As calças jeans ele repetia. Mais de 3 vezes por semana. Não havia problemas. "Elas não sujam mesmo!" — dizia.
Passou a infância inteira em Araguari. Acabou herdando o delicioso sotaque da região.
Seu caminho na carreira de motion começou de maneira informal. Criava gifs engraçados. Utilizava o Photoshop para tentar fazer charges animadas e contar algumas histórias.
O pulo do gato veio quando, autodidata, aprendeu a usar o Flash, aos 16 anos.
Conto essa história porque, aos 17, por um acaso estranho do destino, conseguiu estágio em uma agência de publicidade aqui em São Paulo. A mesma em que trabalha até hoje, com 25.
Esses 8 anos no ramo, mesmo após algumas promoções simples, mas com praticamente o mesmo cargo e atividades, tornaram-se bem chatos.
Ok! O ambiente, clima e as pessoas são bem diferentes de empresas comuns, que Rodrigo chamava de "coxinhas".
No mundo das agências, tudo é muito divertido e espontâneo. Piadas, comentários do último vídeo da Porta dos Fundos ou sobre algum site inovador que pega seus dados no Facebook e faz montagens com as fotos dos seus amigos em animais dançantes, ao som de alguma sátira de "dumb ways to die".

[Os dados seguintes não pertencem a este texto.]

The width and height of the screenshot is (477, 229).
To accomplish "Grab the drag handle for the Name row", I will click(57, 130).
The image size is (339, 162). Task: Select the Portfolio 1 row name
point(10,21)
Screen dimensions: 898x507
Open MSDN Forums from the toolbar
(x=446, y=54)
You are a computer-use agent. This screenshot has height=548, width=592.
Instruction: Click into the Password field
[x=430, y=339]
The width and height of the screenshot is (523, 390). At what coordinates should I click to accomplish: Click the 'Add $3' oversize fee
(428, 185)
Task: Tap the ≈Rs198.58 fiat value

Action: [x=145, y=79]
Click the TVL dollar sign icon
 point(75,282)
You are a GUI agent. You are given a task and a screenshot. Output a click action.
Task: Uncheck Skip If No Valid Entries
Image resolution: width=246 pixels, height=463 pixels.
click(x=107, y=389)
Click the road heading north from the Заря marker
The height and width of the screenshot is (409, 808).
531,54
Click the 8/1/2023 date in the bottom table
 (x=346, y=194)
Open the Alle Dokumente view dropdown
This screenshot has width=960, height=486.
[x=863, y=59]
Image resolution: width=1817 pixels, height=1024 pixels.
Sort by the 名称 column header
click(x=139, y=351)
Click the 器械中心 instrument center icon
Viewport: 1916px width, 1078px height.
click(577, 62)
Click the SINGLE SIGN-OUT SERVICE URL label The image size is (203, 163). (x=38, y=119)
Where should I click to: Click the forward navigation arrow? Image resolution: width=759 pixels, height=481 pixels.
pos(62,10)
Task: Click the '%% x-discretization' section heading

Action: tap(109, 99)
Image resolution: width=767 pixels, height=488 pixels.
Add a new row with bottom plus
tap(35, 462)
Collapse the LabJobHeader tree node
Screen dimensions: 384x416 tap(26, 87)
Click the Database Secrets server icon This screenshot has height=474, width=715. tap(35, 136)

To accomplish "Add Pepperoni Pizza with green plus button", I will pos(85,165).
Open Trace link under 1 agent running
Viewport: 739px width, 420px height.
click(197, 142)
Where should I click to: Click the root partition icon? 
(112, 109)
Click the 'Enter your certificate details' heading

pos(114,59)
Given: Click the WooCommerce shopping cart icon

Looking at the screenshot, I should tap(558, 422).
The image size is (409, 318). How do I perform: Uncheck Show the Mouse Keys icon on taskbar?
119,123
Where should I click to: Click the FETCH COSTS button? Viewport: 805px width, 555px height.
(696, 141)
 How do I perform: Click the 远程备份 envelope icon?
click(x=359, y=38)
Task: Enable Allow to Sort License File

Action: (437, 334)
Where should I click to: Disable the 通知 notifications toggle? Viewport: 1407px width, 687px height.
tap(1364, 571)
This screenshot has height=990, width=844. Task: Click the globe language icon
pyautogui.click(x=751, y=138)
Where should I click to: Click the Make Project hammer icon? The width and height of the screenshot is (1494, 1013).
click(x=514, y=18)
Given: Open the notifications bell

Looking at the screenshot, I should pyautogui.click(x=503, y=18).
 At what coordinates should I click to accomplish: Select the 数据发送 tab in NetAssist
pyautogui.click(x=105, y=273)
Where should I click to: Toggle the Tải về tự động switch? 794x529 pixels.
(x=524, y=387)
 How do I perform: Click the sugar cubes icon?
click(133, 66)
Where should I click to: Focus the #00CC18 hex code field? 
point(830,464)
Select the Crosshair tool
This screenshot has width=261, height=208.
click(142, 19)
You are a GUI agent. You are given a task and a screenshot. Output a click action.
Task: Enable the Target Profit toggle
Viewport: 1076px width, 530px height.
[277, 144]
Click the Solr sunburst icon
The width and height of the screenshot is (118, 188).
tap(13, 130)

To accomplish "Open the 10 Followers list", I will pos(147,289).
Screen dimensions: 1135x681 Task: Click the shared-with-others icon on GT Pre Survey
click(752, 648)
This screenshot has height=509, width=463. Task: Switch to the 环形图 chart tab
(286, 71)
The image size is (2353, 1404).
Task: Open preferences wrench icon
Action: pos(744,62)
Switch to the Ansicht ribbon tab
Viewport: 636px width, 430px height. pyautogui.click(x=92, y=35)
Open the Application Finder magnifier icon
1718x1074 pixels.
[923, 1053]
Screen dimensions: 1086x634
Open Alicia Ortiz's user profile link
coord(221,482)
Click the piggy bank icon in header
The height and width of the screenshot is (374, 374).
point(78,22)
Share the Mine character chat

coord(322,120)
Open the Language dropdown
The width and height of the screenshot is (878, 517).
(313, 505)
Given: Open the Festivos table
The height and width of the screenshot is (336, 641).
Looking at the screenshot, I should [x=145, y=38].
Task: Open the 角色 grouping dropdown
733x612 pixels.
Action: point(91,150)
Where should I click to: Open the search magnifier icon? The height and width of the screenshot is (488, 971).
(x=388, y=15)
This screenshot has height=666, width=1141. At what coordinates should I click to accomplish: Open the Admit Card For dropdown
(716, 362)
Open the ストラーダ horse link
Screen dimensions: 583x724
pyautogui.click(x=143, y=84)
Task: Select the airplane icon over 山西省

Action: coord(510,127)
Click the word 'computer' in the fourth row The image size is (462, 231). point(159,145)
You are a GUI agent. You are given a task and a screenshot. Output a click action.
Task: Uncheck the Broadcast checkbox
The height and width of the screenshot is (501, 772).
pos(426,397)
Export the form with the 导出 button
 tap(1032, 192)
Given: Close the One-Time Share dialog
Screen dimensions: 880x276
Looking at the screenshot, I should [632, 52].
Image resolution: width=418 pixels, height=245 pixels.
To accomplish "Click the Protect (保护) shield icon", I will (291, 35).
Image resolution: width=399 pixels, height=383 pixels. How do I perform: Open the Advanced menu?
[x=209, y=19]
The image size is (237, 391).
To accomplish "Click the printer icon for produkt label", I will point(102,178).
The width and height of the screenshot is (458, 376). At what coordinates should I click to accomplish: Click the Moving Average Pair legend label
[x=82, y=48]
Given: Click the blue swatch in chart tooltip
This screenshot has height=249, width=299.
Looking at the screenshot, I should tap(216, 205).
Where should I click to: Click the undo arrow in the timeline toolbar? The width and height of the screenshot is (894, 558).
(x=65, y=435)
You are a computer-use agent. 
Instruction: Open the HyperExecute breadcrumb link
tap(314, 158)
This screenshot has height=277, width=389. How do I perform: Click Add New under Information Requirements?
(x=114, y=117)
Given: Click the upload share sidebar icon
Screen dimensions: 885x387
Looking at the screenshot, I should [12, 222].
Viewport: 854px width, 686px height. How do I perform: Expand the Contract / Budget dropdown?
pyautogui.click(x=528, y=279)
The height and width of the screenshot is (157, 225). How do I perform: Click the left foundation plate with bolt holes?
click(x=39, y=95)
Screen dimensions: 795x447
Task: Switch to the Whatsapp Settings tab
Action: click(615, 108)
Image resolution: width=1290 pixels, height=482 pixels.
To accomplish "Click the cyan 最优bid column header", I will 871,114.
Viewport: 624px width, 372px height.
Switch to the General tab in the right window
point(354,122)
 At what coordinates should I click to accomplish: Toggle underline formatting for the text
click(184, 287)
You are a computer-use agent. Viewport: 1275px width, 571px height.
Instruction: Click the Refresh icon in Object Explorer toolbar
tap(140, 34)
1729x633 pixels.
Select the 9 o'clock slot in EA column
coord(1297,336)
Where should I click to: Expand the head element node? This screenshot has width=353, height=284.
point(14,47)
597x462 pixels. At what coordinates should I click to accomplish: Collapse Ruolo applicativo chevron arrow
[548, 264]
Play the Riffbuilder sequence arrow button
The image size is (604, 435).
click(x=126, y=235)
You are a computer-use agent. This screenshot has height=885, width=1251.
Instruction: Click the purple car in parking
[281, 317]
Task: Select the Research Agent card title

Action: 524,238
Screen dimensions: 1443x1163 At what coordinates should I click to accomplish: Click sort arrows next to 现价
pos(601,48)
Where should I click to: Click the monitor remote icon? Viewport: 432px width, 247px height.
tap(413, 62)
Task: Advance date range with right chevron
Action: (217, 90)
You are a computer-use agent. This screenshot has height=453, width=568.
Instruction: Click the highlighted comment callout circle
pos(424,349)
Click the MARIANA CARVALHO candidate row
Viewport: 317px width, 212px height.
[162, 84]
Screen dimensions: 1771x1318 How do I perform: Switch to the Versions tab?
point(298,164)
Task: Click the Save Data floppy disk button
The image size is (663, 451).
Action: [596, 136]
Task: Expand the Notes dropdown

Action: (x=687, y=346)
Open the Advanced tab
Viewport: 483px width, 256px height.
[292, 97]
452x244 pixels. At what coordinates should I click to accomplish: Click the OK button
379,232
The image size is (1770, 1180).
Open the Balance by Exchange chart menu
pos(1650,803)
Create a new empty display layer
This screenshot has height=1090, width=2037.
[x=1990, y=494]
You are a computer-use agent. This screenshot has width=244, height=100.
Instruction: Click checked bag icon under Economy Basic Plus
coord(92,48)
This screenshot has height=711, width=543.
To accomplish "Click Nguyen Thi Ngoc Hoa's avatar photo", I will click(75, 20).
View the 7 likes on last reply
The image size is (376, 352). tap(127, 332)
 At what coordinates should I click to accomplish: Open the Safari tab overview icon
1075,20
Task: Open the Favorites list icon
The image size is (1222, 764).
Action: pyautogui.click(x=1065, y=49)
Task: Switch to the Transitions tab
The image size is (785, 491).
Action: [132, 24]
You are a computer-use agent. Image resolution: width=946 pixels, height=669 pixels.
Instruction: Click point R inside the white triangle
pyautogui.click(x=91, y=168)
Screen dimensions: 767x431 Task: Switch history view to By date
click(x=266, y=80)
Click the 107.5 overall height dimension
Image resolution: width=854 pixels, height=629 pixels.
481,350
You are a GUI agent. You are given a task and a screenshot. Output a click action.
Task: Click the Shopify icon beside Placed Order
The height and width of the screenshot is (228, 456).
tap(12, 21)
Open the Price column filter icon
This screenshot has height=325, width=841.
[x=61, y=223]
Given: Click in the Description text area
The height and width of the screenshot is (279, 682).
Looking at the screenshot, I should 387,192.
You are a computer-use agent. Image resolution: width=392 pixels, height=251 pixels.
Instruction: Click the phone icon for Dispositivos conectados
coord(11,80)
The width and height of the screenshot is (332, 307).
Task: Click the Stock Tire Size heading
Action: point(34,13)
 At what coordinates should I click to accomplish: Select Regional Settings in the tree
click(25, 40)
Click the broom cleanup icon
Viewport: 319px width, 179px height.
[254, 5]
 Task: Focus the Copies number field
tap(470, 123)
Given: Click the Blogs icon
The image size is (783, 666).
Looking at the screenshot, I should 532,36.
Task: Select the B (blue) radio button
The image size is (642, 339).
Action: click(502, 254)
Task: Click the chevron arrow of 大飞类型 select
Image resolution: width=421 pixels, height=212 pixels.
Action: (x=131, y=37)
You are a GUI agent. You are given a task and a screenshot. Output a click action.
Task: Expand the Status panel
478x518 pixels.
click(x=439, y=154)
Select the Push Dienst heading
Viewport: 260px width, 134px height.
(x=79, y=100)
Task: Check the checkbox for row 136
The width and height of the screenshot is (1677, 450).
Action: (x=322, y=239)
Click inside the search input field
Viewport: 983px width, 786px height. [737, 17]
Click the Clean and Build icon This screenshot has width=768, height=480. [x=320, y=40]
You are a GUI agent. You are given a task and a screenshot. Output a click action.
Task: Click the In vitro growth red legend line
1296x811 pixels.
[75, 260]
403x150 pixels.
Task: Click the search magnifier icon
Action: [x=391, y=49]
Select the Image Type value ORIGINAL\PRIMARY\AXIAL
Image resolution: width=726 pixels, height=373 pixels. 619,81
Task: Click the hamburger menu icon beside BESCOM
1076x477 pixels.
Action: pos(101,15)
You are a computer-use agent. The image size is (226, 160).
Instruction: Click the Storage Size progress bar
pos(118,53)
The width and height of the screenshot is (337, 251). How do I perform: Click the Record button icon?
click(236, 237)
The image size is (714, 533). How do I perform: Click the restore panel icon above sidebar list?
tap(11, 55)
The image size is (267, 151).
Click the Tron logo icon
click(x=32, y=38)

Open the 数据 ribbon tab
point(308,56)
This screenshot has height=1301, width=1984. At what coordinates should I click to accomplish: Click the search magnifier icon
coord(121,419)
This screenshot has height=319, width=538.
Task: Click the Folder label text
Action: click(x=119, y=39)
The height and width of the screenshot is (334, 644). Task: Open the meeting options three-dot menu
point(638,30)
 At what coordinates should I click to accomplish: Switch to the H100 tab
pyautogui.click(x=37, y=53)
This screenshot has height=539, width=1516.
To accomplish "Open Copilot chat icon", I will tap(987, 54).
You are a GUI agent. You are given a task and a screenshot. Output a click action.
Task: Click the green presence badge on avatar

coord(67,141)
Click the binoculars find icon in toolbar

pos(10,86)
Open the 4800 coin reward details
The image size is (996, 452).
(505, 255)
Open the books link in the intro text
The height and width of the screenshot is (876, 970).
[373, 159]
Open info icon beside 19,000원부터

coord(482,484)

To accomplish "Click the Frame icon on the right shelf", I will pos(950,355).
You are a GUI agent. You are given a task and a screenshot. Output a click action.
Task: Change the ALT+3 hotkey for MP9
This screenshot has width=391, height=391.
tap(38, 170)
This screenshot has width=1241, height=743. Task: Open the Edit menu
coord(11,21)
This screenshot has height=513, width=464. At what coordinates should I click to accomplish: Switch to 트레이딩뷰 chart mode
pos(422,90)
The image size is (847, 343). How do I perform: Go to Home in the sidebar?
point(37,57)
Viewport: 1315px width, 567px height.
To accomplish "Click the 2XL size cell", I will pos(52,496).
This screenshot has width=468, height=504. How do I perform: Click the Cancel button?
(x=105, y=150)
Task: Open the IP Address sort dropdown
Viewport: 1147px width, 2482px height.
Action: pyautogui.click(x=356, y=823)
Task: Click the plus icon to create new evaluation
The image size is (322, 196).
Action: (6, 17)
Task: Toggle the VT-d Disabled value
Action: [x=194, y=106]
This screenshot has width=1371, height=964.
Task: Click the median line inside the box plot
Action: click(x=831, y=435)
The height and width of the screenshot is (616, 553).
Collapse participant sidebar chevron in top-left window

Tem sempre alguma coisa nova rolando nos papos. O problema era a disputa diária para ver quem sabia mais das inovações que surgiam.
— Você viu o aplicativo novo da Diesel? NÃO VIU? Não acredito! Vou te mandar o link para baixar! É muito louco, cara! Muito louco!
Rodrigo percebeu que uma das coisas mais prazerosas de sua vida era responder "Ah! Eu já tinha visto!" a esse tipo de pergunta. Foi aí que começou a pensar mais sobre o futuro que queria para sua carreira.
Um dia, recebeu em seu e-mail mais uma série de ofertas do Peixe Urbano. Antes, deletava essas mensagens sem ao menos ler, mas dessa vez, resolveu dar uma olhada.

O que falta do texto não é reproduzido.